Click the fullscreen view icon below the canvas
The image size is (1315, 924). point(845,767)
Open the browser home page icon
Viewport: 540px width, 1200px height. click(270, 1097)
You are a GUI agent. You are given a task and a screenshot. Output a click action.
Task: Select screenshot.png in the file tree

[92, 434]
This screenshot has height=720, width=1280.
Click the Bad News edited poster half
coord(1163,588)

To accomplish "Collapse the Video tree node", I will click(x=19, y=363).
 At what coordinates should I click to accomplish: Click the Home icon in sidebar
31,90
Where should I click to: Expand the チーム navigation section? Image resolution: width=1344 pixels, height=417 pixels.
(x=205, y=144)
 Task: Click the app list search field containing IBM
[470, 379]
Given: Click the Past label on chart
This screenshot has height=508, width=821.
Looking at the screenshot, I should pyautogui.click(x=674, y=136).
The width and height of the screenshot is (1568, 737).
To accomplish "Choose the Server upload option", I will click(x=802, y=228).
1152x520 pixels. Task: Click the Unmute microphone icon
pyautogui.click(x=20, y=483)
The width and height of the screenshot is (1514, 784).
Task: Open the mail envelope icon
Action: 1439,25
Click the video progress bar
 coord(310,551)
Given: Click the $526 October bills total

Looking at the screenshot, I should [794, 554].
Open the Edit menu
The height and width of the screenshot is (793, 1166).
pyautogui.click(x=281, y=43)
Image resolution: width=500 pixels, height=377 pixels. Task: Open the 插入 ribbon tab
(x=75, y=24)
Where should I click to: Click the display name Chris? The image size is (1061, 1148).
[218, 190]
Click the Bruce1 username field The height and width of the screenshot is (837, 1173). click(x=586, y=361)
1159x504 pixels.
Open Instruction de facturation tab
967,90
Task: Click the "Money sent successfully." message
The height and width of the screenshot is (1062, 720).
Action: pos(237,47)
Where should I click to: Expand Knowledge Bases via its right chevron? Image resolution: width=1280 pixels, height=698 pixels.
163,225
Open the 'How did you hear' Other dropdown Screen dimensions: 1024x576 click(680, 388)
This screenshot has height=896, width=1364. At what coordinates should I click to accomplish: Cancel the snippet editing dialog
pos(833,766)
..........
== WORK TO DO ==
Report every line of the listing above that contains the string "field", copying each one in full.

== THE COMPLETED TASK ==
 Task: Click the app list search field containing IBM
Click the Bruce1 username field The height and width of the screenshot is (837, 1173). click(x=586, y=361)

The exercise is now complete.